Lusa/Ao online   Regional   25 de Ago de 2018, 21:08

A CDU/Açores acusou este sábado o executivo regional socialista de "adiar" investimentos importantes no Pico, apontando o exemplo do concelho das Lajes, onde há "um acentuar progressivo de problemas" em várias áreas.

“Há demasiado tempo que o Governo Regional e o PS/Açores se dedicam apenas a tentar minorar problemas de curto prazo, tomando medidas ou, mais frequentemente, prometendo investimentos que são sempre adiados, apenas para tentar silenciar descontentamentos ou obter ganhos políticos imediatos, sem enfrentar as questões de fundo, criando grandes obstáculos ao desenvolvimento da ilha do Pico, e à melhoria das condições de vida dos Picoenses”, é referido numa nota dos comunistas açorianos.

No comunicado, divulgado no final de uma visita de dois dias do coordenador regional da CDU ao concelho das Lajes do Pico, o partido alerta para “um acentuar progressivo e imparável dos problemas”, alegando que “as obras são feitas mediante o calendário eleitoral, sem respeitarem a questão central e essencial, o contributo das infraestruturas para o desenvolvimento da economia local e criar mais e melhor qualidade de vida aos picoenses e a quem os visita”.

A CDU/Açores aponta como exemplo a situação da vila do concelho das Lajes do Pico que “ao longo dos anos tem vindo a ser maltratada pelo Governo Regional e Câmara Municipal”.

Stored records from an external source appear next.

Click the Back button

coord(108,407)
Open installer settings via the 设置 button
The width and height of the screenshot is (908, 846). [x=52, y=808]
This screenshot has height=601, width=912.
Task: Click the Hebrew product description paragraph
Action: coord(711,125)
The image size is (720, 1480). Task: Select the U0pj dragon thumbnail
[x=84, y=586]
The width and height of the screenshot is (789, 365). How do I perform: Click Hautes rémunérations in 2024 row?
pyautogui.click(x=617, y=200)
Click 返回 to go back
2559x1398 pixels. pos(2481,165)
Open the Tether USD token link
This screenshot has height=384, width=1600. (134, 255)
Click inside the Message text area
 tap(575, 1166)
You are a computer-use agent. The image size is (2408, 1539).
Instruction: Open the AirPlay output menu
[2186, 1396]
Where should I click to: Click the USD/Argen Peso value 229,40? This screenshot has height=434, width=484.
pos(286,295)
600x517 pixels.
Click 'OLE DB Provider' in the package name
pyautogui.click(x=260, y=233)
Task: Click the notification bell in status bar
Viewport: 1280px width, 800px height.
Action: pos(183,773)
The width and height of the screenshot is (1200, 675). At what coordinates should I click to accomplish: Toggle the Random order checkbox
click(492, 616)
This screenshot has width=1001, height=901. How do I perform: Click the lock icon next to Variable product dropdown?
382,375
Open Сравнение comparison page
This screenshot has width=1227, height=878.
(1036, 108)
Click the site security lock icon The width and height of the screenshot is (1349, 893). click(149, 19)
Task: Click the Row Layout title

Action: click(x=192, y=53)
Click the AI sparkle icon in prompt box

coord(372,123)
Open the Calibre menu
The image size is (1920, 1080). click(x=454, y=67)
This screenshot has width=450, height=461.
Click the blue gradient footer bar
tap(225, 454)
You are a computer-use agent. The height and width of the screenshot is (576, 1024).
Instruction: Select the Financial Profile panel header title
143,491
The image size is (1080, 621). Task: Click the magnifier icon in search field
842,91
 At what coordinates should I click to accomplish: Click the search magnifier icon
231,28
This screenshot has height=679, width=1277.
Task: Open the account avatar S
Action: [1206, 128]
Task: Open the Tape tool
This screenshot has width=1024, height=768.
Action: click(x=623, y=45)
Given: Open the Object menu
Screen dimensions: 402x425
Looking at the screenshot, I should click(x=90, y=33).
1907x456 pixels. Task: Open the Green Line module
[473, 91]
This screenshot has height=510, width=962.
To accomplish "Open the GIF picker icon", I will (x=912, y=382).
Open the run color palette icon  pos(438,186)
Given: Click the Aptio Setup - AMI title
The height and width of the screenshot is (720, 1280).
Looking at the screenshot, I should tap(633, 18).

“Existe um conjunto de empresários a inovarem e a criarem emprego, a desenvolver o concelho e a atrair cada vez mais pessoas e turismo", o que "não é acompanhado pelo poder político no desenvolvimento deste concelho, nomeadamente no que diz respeito ao porto das Lajes do Pico e às estruturas de apoio aos pescadores e às empresas de turismo”, a reparação do molho e ainda "a obra adiada de recuperação do clube naval que serve de apoio ao património baleeiro", lê-se na nota.

Para a CDU, a agricultura é outro setor que “atravessa vários problemas no concelho”, nomeadamente no que diz respeito “à manutenção dos caminhos agrícolas, ao baixo preço do litro de leite pago ao produtor, a que acrescem outras dificuldades, como os anunciados cortes nos fundos comunitários, os elevados custos de produção e a seca que está a afetar várias ilhas”.

Na saúde, “não avançaram as obras de reabilitação das instalações do Centro de Saúde” e “não se concretiza o comprimento das promessas eleitorais de estarem em funcionamento duas viaturas de suporte imediato de vida (SIV)”, assim como “não está em funcionamento o posto avançado dos Bombeiros na Piedade”, é ainda referido.